Task statement
Each line below from the one containing "Screen dimensions: 403x646" through the one containing "The image size is (1278, 810)." should be output exactly as it stands, and no other line should appear.

Start of Block

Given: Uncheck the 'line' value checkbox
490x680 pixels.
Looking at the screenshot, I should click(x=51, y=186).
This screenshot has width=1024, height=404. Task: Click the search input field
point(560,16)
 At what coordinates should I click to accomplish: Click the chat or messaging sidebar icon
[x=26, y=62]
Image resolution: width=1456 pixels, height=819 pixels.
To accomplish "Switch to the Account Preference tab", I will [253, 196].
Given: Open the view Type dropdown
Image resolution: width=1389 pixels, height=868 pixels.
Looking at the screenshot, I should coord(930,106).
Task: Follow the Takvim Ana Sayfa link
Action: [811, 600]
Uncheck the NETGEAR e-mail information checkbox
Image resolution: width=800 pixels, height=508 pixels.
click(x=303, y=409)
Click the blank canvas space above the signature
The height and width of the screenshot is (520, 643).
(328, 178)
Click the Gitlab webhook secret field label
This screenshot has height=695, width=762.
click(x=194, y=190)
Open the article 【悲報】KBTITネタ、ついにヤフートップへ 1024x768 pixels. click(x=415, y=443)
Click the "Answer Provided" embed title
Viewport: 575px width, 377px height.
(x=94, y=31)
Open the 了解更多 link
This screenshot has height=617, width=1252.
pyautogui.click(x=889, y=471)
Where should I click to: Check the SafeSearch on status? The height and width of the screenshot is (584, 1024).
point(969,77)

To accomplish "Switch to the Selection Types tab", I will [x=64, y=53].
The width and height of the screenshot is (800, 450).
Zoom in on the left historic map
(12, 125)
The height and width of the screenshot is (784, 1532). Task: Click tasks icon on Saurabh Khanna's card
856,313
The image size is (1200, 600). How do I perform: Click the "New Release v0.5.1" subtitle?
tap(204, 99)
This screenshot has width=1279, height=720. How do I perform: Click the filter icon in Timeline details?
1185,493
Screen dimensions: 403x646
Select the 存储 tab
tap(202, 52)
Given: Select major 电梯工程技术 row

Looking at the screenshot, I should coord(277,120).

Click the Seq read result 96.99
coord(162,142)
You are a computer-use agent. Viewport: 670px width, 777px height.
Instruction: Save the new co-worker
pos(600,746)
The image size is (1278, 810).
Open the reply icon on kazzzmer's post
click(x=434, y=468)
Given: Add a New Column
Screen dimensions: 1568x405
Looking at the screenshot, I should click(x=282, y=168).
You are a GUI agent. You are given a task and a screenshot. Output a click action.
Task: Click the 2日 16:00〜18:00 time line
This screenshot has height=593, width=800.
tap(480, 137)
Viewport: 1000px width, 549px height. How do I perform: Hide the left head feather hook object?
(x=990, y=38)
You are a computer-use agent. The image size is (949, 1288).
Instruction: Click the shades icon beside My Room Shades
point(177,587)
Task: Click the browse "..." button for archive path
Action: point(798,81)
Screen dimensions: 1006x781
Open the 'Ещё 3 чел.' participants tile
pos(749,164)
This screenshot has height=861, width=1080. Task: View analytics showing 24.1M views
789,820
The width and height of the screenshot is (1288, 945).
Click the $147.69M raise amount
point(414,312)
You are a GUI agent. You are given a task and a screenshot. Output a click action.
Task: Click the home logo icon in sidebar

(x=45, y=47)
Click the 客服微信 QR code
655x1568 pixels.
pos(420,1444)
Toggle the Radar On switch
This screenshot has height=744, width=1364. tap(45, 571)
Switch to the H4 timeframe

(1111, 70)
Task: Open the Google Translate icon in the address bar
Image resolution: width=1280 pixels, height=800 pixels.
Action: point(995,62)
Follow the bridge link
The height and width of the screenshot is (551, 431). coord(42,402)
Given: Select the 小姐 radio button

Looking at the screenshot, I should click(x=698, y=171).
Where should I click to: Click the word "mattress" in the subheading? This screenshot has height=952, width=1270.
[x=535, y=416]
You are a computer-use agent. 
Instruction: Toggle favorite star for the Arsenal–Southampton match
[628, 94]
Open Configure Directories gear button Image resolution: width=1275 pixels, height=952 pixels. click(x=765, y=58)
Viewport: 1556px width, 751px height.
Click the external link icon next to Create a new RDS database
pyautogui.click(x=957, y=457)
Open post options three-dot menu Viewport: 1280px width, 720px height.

End of Block

Your response
Screen dimensions: 403x646
Select the 存储 tab
tap(202, 52)
Given: Select major 电梯工程技术 row

Looking at the screenshot, I should coord(277,120).

Click the Seq read result 96.99
coord(162,142)
You are a computer-use agent. Viewport: 670px width, 777px height.
Instruction: Save the new co-worker
pos(600,746)
The image size is (1278, 810).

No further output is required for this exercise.